This compelling and sometimes stylish documentary is intended to be your one-stop guide to the most notorious act of corporate fraud ever committed in the United States. For all intents and purposes, and admittedly without having researched this subject to any depth beyond viewing this, I’m inclined to say the filmmakers succeeded with that goal. Directed by Alex Gibney and adapted from the acclaimed book “The Smartest Guys in the Room” by Bethany McLean and Peter Elkind, “Enron” perhaps surprisingly manages to avoid becoming muddled in the numeric ins and outs of the mechanics of the scandal, instead wisely focusing on the corrupt executives themselves (Kenneth Lay and Jeffery Skilling), and how they brought down their once-great company.

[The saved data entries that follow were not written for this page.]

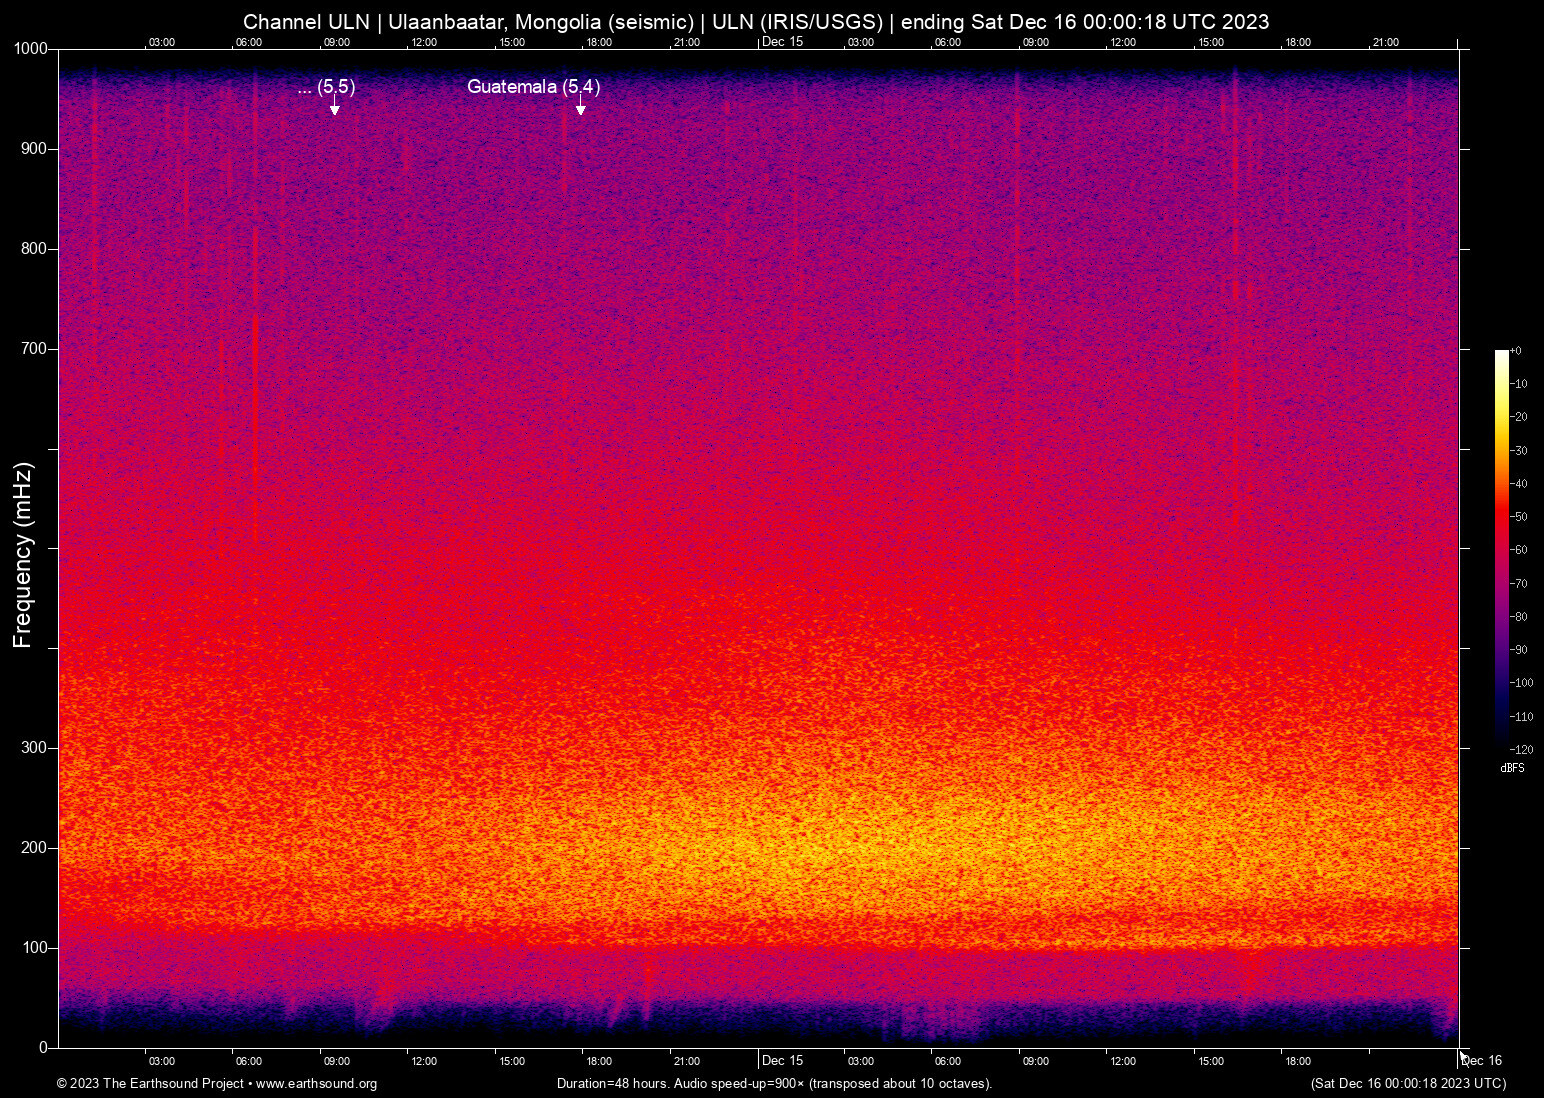Screen dimensions: 1544x1098
Task: Select the Guatemala (5.4) earthquake label
Action: pos(533,87)
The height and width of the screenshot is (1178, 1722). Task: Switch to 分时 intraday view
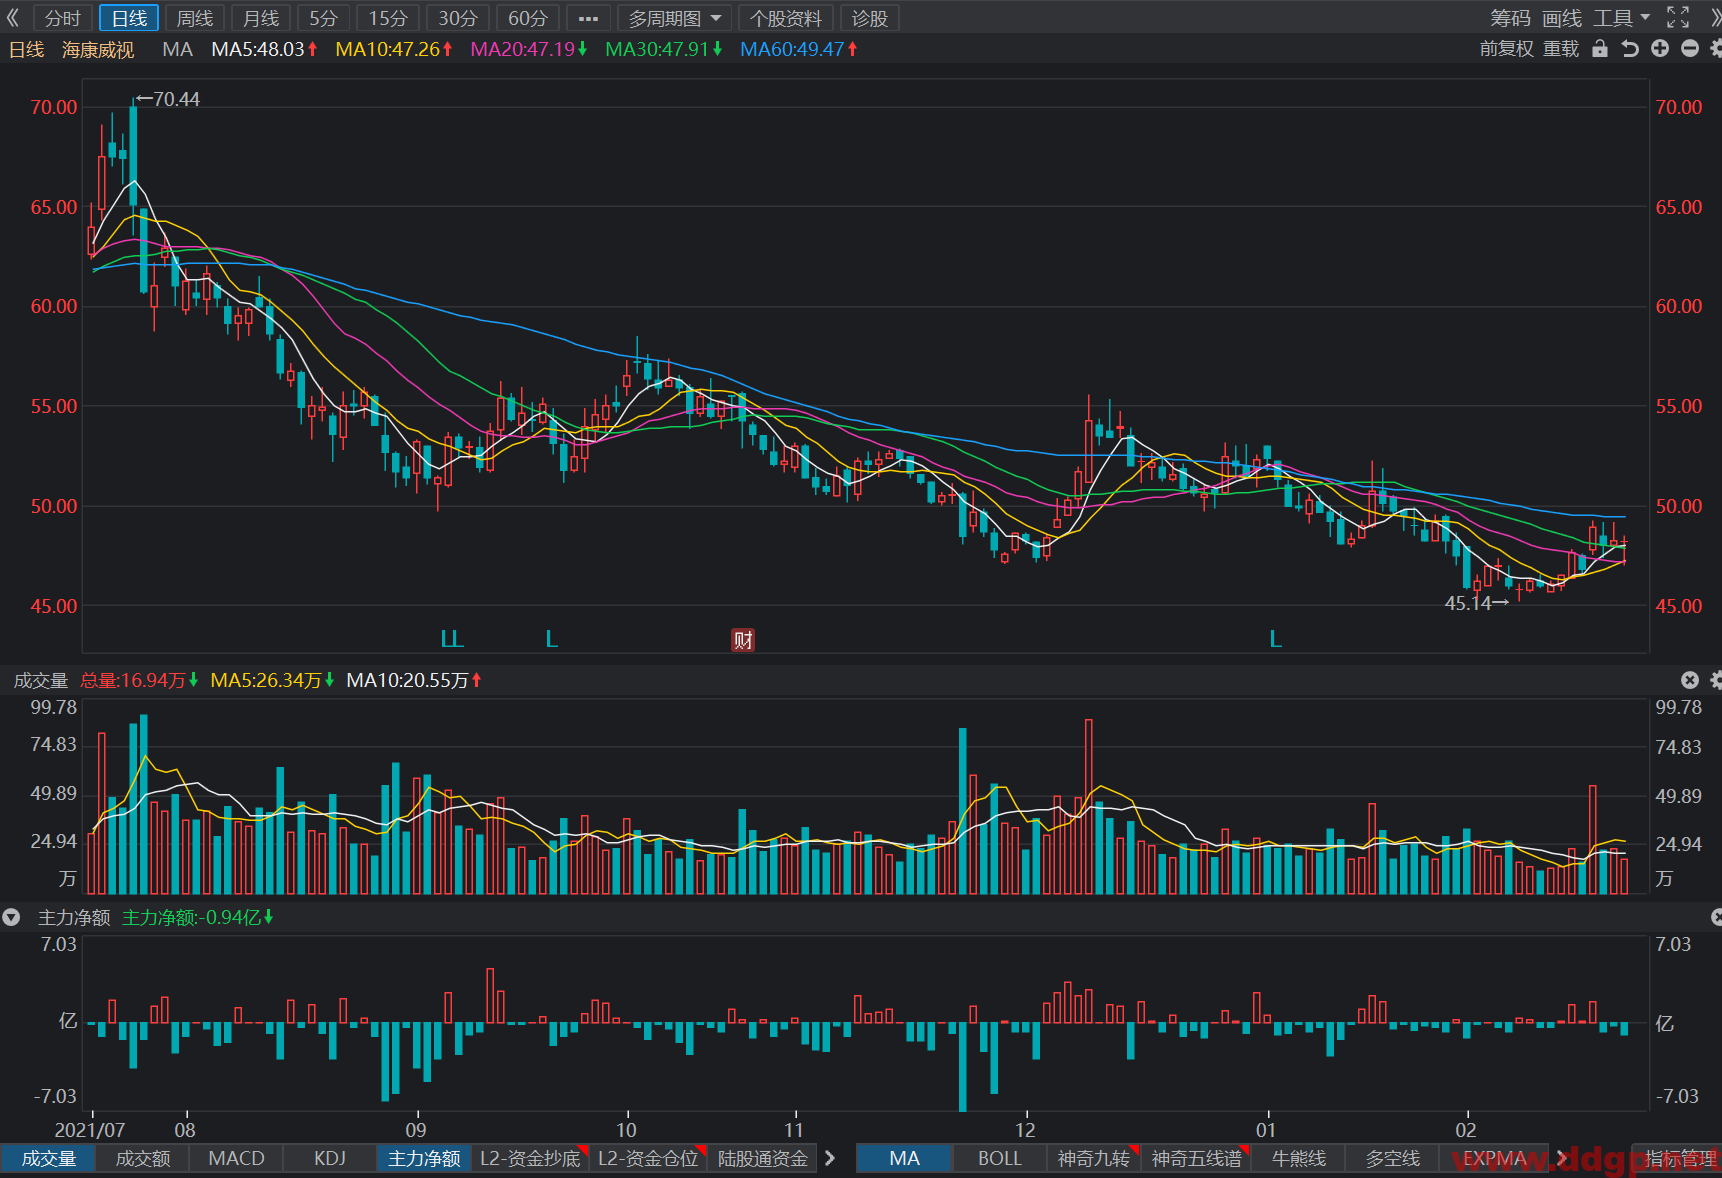(x=63, y=18)
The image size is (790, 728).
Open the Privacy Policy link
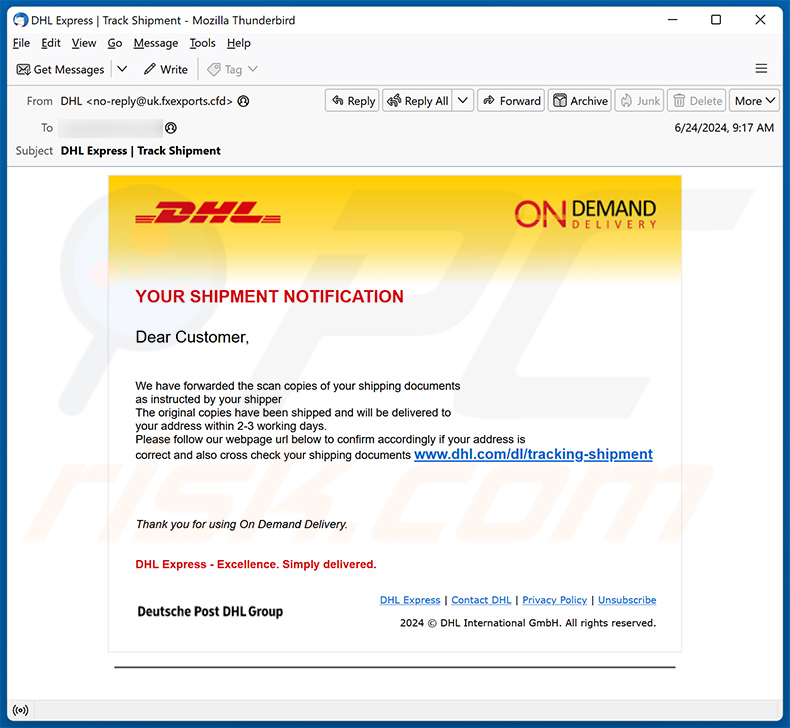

Some very prominent film critics have been stating that this is not a political documentary, despite the conspiracy angle involving the rolling blackouts of California a few years ago, and the subsequent overthrow of Governor Grey Davis. Additionally, while it’s aesthetically obvious from the very small amount of screen time devoted to Lay’s connections to the Bush family that the filmmaker has little love for the current U.S. president, to call this doc “political” in nature would be inaccurate. This is not a story about Bush, Davis, Arnold Schwarzenegger, or whoever else. As it has been previously pointed out, “Enron” is ultimately about a criminal act, and the masterminds behind it. But more than that, through interviews with insiders and “survivors’, we get speculative views on how, psychologically, Lay, Skilling, and their ilk got to where they ended up. The film’s greatest strength is its unflinching examination of how subtle elements of justification and exaggeration created an unstable web of human greed that extended well beyond the shining Enron towers. Some of the world’s leading banking organizations and financial institutions were enablers in the mass deceit which, in the end, deep-sixed not only Enron itself, but the future of many unwitting employees who tragically lost their retirement savings.
Using narration provided by Peter Coyote as a linking device between newly-taped interviews, news footage, and the occasional impressionistic re-enactment (one involving strippers, shockingly enough), Gibney’s documentary always works, and is always objectively engaging, despite its nearly two-hour running time. It’s all set to an impressive array of ironically commenting pop and rock tunes, nearly all year-accurate to their placement in the story. While it would’ve been nice, if also ‘fair and balanced”, to present the perspectives of Lay and Skilling themselves alongside the many finger-pointers and analysts, it is understandable for a variety of reasons that they would not be available for such a thing. And besides, there truly is no real justification for what they did. The film effectively makes its case that these guys let their mighty reputations as corporate geniuses lead them slowly but steadily down the path to the dark side.
“Enron: The Smartest Guys in the Room” is being touted as an important film, and perhaps it is. When it comes to broaching the overall problem of human greed and mankind’s surprising willingness to backstab one another with only the slightest of prodding, the sobering example documented here shows the personal and broad consequences of such behavior. Time and time again, the subtle lesson is to not become too taken with your own intelligence, because being one of the smartest guys in the room doesn’t amount to much when the room is a cell in the greybar hotel.